Examine the entries and show every line in which the word "computer" is found.

──────

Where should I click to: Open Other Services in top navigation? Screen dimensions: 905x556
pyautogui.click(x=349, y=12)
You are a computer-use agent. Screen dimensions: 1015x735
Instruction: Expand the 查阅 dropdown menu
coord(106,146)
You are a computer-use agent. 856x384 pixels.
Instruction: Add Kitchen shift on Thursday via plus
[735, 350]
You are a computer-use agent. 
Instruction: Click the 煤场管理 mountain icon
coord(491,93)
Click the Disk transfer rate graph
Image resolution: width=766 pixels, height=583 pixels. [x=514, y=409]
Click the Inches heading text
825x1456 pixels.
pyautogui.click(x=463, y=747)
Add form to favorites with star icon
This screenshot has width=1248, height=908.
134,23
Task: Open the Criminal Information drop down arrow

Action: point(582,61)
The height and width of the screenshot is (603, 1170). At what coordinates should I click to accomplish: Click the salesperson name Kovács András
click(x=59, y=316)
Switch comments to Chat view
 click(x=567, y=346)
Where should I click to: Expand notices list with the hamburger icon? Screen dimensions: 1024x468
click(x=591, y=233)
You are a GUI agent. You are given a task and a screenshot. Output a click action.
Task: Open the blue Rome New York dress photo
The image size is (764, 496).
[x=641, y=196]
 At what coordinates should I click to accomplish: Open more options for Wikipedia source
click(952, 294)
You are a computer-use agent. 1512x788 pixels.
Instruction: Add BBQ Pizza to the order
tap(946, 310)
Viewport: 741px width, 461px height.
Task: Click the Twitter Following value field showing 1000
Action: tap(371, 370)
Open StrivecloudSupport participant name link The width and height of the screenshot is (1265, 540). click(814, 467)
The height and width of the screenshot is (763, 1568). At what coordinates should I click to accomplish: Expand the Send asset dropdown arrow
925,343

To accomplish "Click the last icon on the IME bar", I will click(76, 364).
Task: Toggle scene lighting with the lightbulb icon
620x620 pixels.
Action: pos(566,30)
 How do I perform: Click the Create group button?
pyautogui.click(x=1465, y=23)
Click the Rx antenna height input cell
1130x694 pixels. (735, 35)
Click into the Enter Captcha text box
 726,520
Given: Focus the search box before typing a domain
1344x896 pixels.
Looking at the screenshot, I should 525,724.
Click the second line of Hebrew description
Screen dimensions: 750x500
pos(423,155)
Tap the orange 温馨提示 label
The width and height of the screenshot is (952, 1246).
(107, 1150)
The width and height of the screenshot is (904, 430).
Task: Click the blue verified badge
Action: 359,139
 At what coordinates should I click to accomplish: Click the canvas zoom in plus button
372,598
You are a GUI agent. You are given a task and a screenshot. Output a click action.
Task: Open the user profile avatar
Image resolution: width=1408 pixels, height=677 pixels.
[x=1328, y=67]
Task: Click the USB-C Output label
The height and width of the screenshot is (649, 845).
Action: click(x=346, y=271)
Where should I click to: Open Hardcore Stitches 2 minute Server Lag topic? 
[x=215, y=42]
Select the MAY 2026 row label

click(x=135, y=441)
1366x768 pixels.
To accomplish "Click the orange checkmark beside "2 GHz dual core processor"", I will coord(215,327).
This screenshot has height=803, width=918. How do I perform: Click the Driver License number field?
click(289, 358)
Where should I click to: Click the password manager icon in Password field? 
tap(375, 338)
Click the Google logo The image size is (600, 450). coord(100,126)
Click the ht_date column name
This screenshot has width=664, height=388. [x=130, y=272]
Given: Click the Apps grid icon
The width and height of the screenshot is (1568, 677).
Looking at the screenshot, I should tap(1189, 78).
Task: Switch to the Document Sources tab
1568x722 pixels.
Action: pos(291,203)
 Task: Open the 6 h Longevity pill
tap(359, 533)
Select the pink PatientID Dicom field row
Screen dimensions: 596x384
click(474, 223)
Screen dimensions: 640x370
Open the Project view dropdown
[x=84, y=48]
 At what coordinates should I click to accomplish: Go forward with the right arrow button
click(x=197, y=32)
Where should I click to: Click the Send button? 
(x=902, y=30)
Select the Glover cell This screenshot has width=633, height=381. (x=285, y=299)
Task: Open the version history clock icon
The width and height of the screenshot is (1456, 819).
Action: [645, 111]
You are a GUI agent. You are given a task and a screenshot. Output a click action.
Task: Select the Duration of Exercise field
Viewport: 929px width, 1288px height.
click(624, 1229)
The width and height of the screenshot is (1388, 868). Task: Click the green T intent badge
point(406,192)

──────

# RESULT OF THIS TASK:
You are a computer-use agent. Screen dimensions: 1015x735
You are a computer-use agent. 856x384 pixels.
You are a computer-use agent. 
You are a computer-use agent. 1512x788 pixels.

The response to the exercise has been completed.